I have realized that a lot of the problems I have in my life occur because I am a perfectionist. I spent a lot of time not knowing this because I don’t identify with the concept of being a perfectionist. I don’t look like one. I think I tend to be so forgiving of other people and not into universals or uptight-ness that I didn’t consider how much pressure I put on myself to do something completely or not at all.

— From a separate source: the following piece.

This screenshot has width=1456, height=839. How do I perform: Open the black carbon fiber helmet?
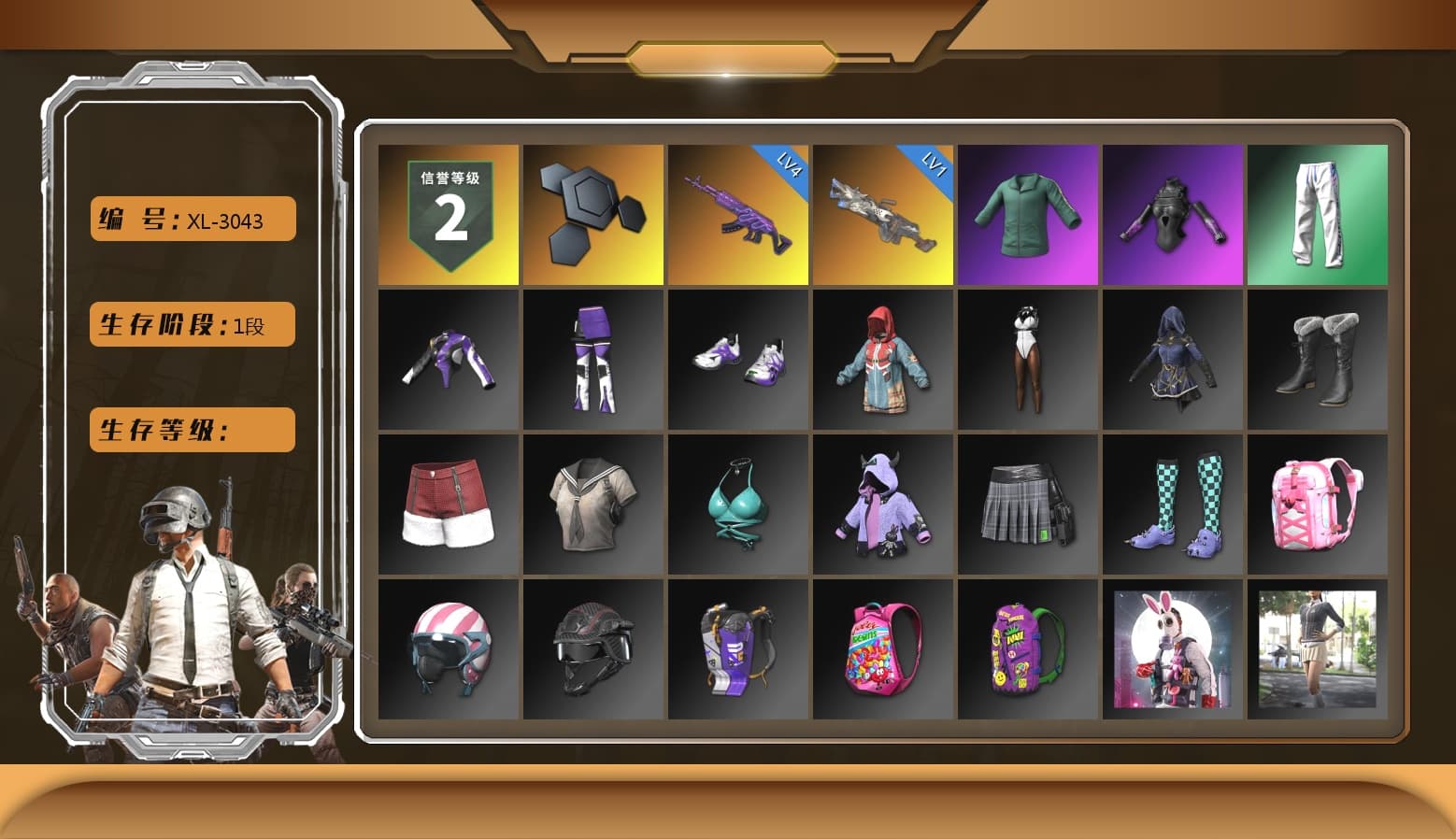point(592,649)
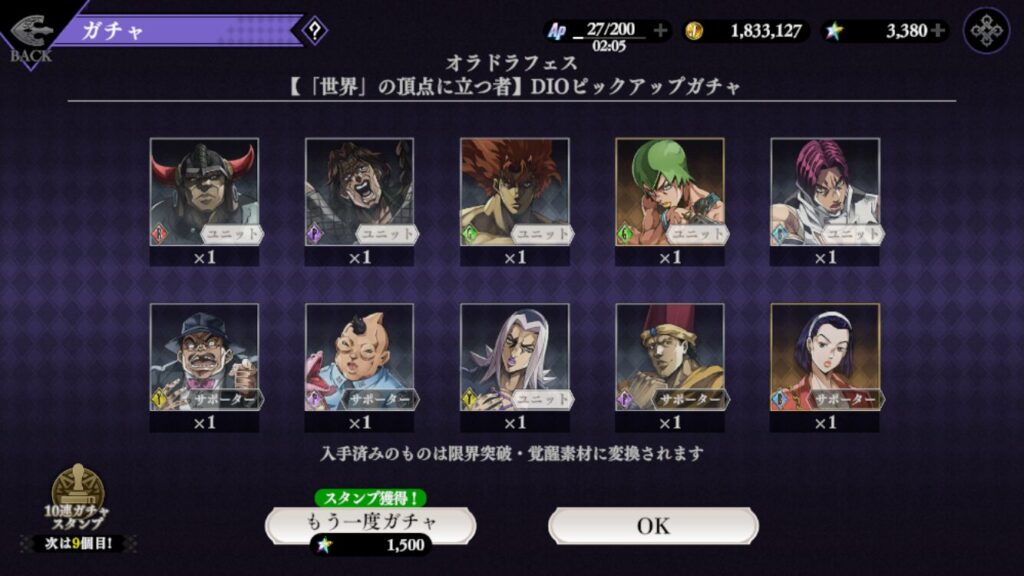Select the dark-haired woman supporter card

point(825,358)
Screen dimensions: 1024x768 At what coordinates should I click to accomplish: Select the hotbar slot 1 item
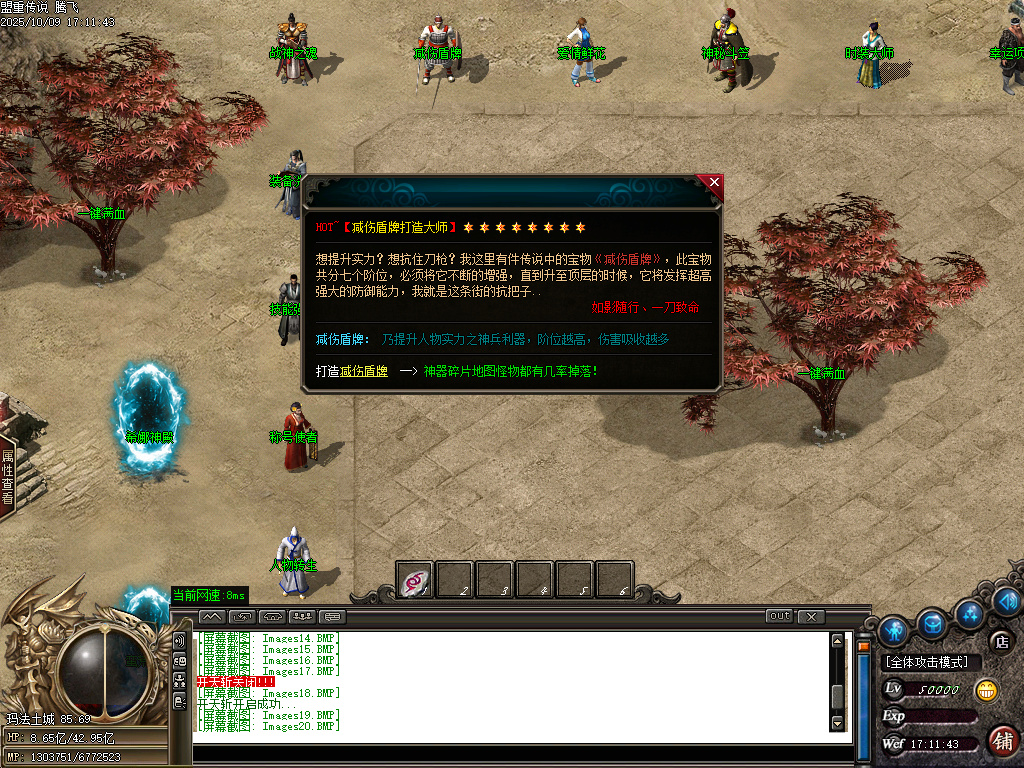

There is a lake by my house and it’s about 5 miles to walk from my house, around the lake, and back home. It’s a little less than a mile to walk to where I have a view of the lake and then turn around. A lot of times I don’t go for a walk at all because I think I need to do the 5 mile walk every day. It didn’t even occur to me to be okay with doing a short walk until I read a book about all or nothing thinking. It’s total anathema to me to do something less than all the way, but guess what? When I walk the minimum of four blocks to see the view of the lake, I often feel like walking a bit more. I don’t have to do the whole loop, I just have to do something.

This idea is so radical I almost want to dismiss it.

4.

I have a crush on a guy and I was telling him a story about a bear I was obsessed with when I was a kid and there was a moment when I could tell that he was looking at me with this expression of like “this person is really cute”. I keep thinking about it because I don’t understand how someone could look at me this way. I’m not saying a fairytale story there are a lot of other factors in this scenario but I am talking about a singular, pure moment. That happened and it was real and I can’t get myself to understand it. If this were a book I were reading I would screenshot the section to a writer friend and say ‘lol that’s not how things work sry.’

5.

It feels like things are getting better, that this is spring in a genuine way — a time where things come back to life, again. When my mind wanders I am hoping that I look back on this time as the start of something, a period where things are good and everything is growing. I am worried, though, that it is another false start and that I am too old for false starts.